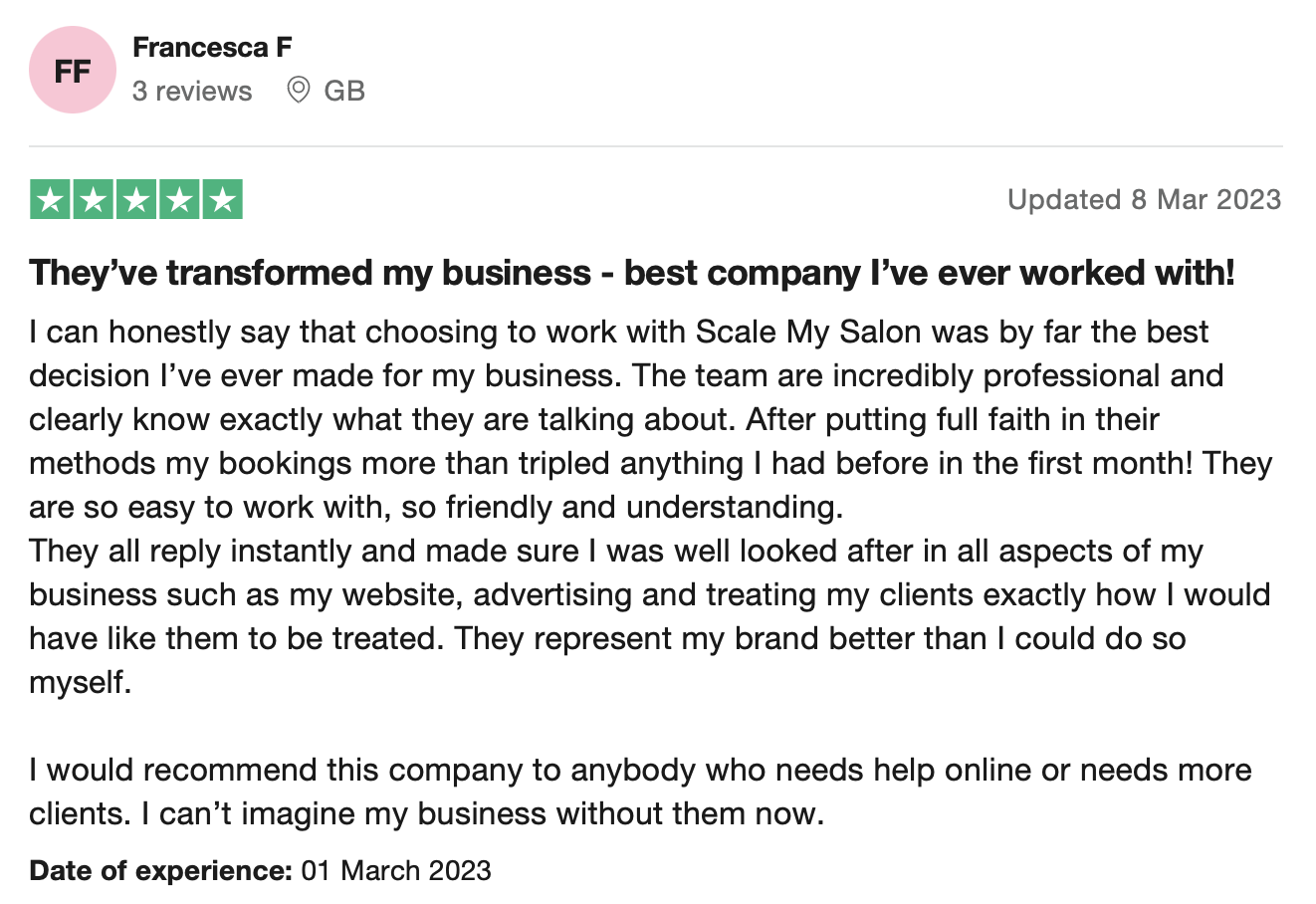1316x904 pixels.
Task: Click the line ending with 'myself.'
Action: click(81, 682)
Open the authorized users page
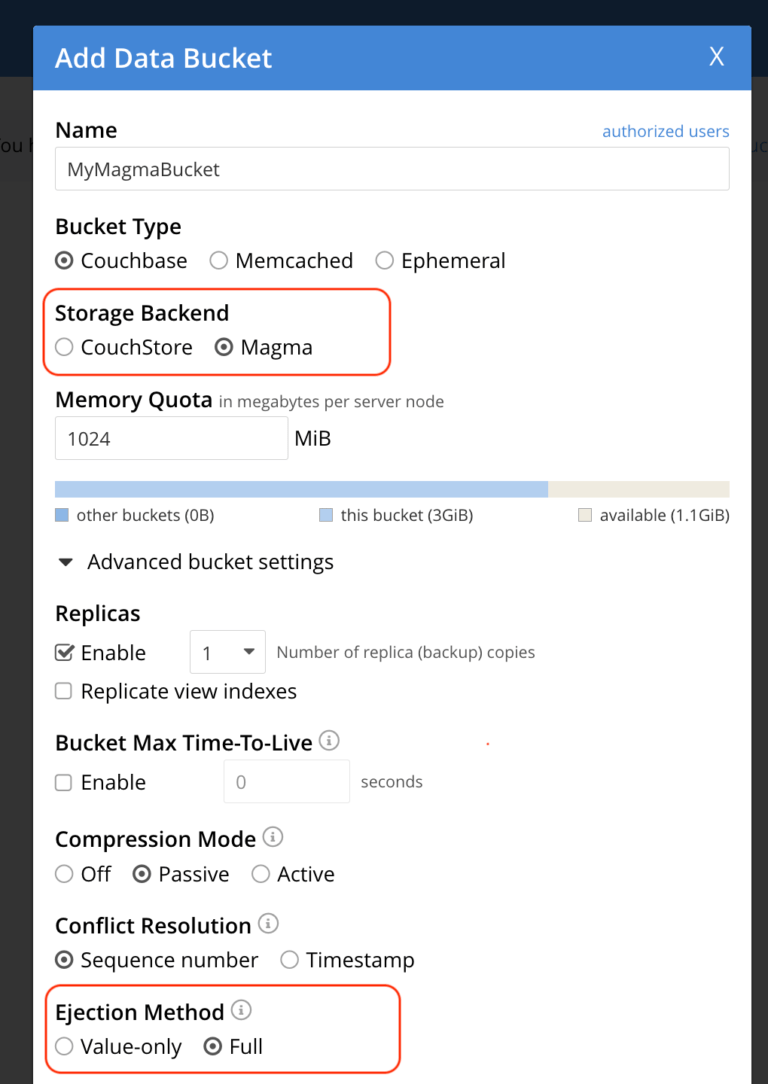 point(665,130)
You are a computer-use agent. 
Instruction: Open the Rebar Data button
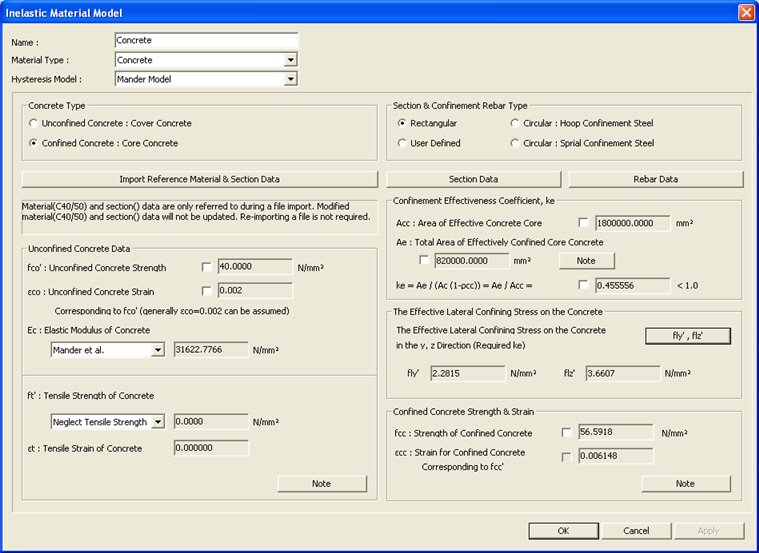click(x=655, y=179)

□ □ □ □ □ □ □

■ WHAT YOU WILL DO ■
Rewrite every line of the data above as a numbered list, skipping blank lines and leaving the pictures out.

■ EXERCISE SOLUTION ■
1. 1316x904 pixels.
2. Task: Click the line ending with 'myself.'
3. Action: click(81, 682)
4. Open the authorized users page
5.  point(665,130)
6. You are a computer-use agent. 
7. Instruction: Open the Rebar Data button
8. click(x=655, y=179)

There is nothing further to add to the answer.